**Description of the task:** Find every line in the data below that contains the string "resolution", treating uppercase and lowercase as different, and copy each of those lines.

# # #

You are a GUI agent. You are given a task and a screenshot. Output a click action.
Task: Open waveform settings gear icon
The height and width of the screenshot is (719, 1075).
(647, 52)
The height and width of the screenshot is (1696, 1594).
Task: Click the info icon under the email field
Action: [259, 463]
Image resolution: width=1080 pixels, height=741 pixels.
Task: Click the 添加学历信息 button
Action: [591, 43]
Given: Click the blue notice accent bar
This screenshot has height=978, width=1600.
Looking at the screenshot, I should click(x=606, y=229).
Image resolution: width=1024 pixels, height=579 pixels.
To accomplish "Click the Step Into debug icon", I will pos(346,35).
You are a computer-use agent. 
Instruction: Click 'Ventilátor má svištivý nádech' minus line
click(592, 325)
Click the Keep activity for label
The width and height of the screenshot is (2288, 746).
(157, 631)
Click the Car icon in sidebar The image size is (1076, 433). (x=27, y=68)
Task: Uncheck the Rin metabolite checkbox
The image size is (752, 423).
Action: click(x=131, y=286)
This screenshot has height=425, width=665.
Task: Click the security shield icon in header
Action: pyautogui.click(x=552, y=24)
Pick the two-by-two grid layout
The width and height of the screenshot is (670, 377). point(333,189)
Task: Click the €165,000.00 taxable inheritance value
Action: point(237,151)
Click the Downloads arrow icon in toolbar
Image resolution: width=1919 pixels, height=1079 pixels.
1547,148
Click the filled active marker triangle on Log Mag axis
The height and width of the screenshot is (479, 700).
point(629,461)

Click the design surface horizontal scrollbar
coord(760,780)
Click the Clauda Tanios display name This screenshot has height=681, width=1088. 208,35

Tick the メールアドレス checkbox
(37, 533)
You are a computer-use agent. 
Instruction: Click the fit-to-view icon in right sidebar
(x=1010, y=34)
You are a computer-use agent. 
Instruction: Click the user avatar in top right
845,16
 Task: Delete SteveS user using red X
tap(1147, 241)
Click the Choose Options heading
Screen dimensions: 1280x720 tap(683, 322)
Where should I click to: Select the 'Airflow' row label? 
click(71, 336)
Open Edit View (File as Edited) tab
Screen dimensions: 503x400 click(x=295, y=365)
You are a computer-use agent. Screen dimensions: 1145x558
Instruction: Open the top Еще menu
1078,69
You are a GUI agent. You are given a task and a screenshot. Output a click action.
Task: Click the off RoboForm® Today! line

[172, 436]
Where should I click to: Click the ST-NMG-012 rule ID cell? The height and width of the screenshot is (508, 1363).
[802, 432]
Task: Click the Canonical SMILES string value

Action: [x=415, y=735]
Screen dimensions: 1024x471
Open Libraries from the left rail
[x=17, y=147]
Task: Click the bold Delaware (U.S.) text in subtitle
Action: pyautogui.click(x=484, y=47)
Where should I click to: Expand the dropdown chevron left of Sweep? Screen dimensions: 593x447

# # #

**Full response:**
Image resolution: width=1080 pixels, height=741 pixels.
Image resolution: width=1024 pixels, height=579 pixels.
Image resolution: width=1919 pixels, height=1079 pixels.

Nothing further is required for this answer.